[[ Selected text, beginning ]]

Theme 1 - design vaccines with our methods, and compare them to WHO-selected seasonal vaccines

Align HA sequences from human influenza A H3N2, influenza A H1N1 and influenza B to reference sequences provided by nextflu.org and the 'augur' pipeline.

Next, use those alignments together with phylogenetic trees to determine which WHO-defined clade each sequence belongs to.

This is a key next step for the flu prediction project, because it will allow us to compare our predictions to the current and recent seasonal influenza vaccines and determine whether our designed vaccines would have been a good match to circulating strains in the next season.

Current status: Theme 1 has successfully completed the WHO clade assignments. Yay! They are moving on to linking those clade assignments to the predictions from Theme 2 so that we can select strains for putative vaccines and then see how our choice of vaccine would perform in our data.

Theme 2 - improve on the central model in the preprint

There are a number of relatively straightforward improvements to make on the code we already used in the preprint. These include using regression instead of classification, modifying the threshold used for defining "success" and expanding previous predictions in to 2019.

Current status: Theme 2 folks have tested regression, checked the quality of predictions on 2019 data, explored lasso regression (for feature selection) and are linking with Theme 1 re WHO clades and vaccine strain selection.

[[ Selected text, end ]]
[[ Data provided, beginning ]]

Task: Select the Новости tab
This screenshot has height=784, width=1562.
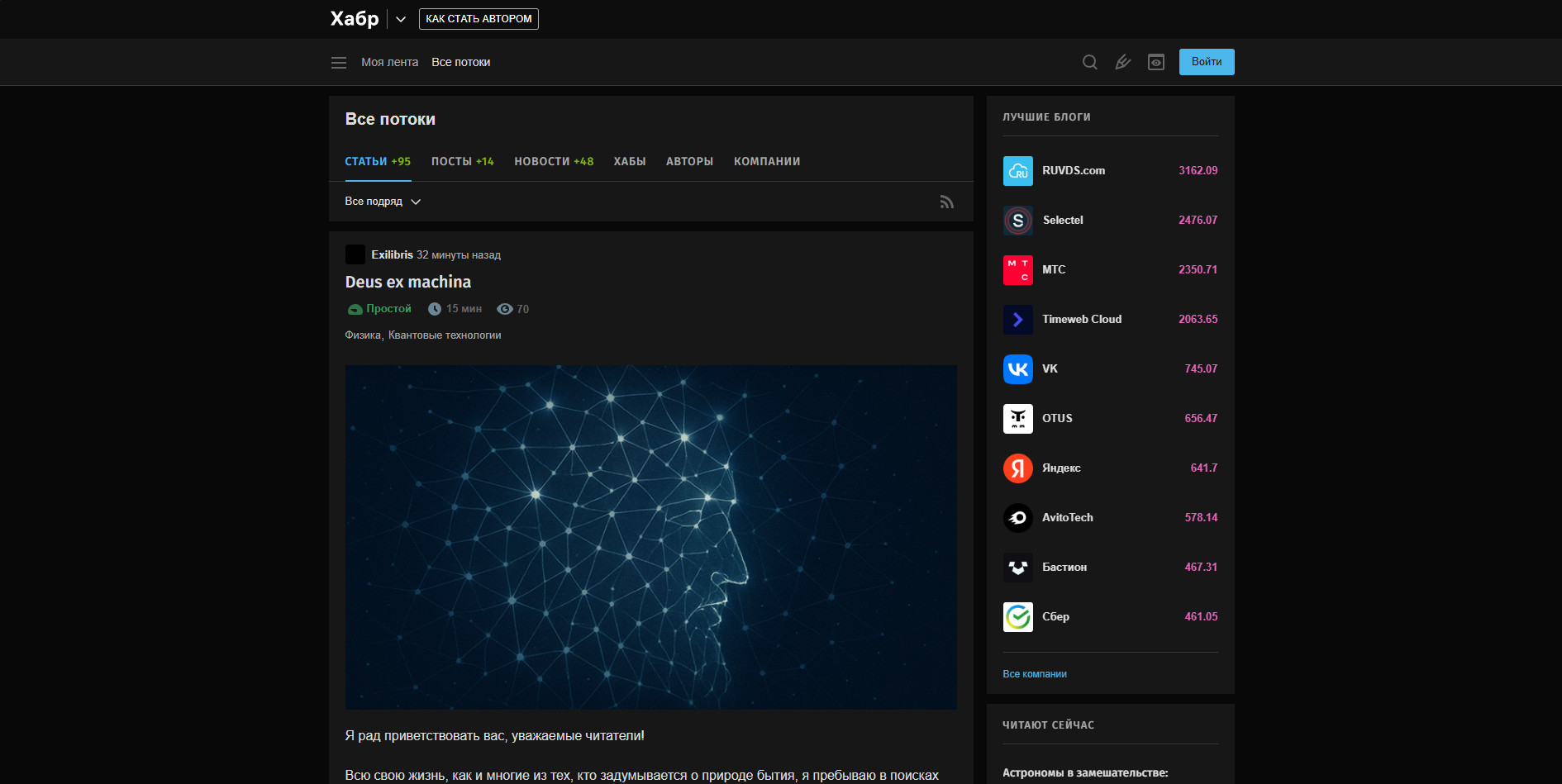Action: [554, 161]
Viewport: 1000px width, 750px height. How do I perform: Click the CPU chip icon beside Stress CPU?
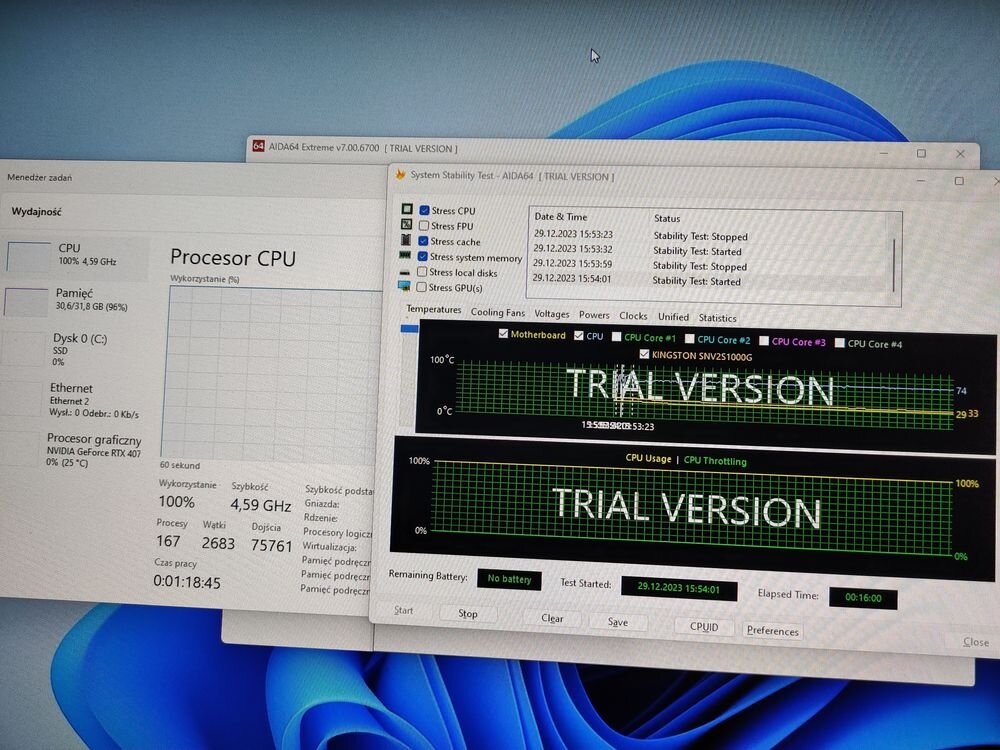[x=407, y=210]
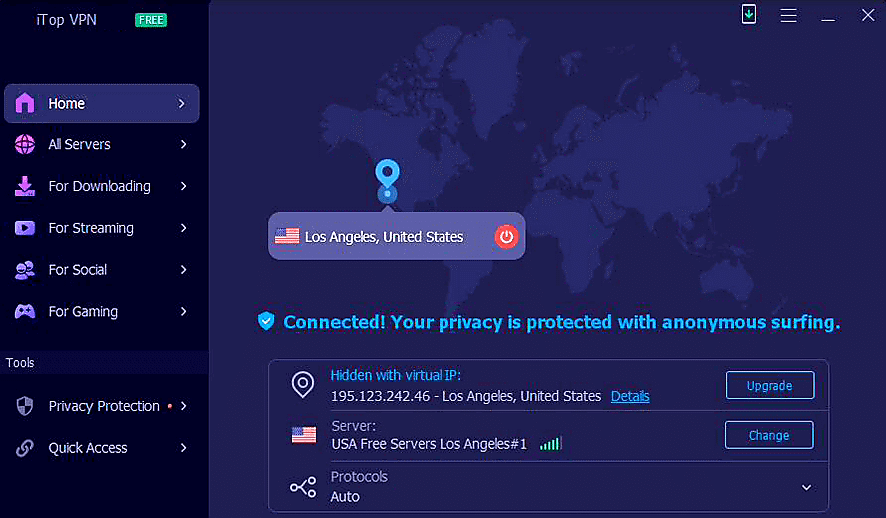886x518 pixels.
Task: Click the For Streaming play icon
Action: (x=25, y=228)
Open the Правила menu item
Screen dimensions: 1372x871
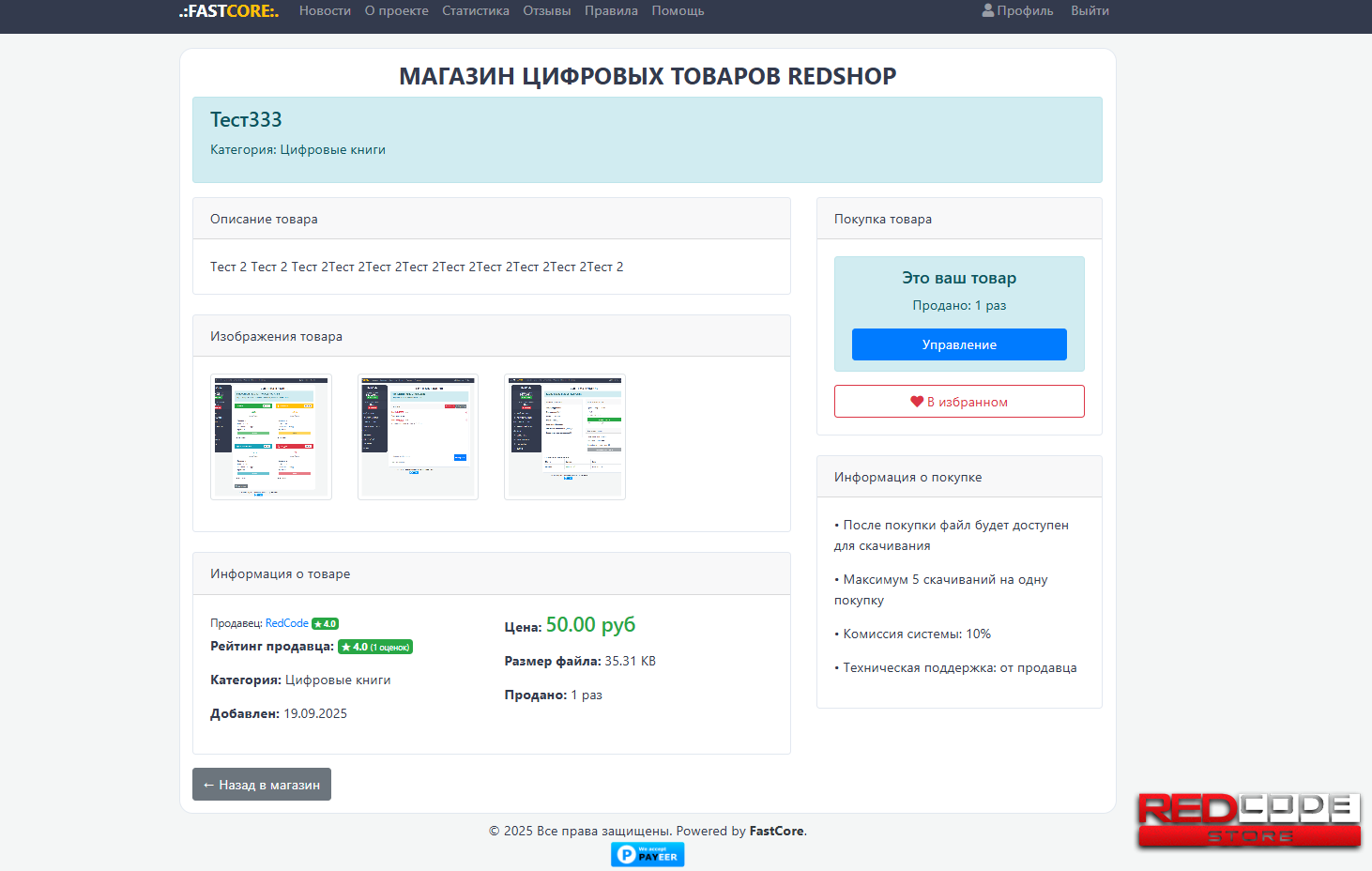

[[ Data provided, end ]]

* [Task objective]
Reproduce the flu vaccine project update word for word, from start to finish. The listing has no connection to the flu vaccine project update.

* [Your response]
Theme 1 - design vaccines with our methods, and compare them to WHO-selected seasonal vaccines

Align HA sequences from human influenza A H3N2, influenza A H1N1 and influenza B to reference sequences provided by nextflu.org and the 'augur' pipeline.

Next, use those alignments together with phylogenetic trees to determine which WHO-defined clade each sequence belongs to.

This is a key next step for the flu prediction project, because it will allow us to compare our predictions to the current and recent seasonal influenza vaccines and determine whether our designed vaccines would have been a good match to circulating strains in the next season.

Current status: Theme 1 has successfully completed the WHO clade assignments. Yay! They are moving on to linking those clade assignments to the predictions from Theme 2 so that we can select strains for putative vaccines and then see how our choice of vaccine would perform in our data.

Theme 2 - improve on the central model in the preprint

There are a number of relatively straightforward improvements to make on the code we already used in the preprint. These include using regression instead of classification, modifying the threshold used for defining "success" and expanding previous predictions in to 2019.

Current status: Theme 2 folks have tested regression, checked the quality of predictions on 2019 data, explored lasso regression (for feature selection) and are linking with Theme 1 re WHO clades and vaccine strain selection.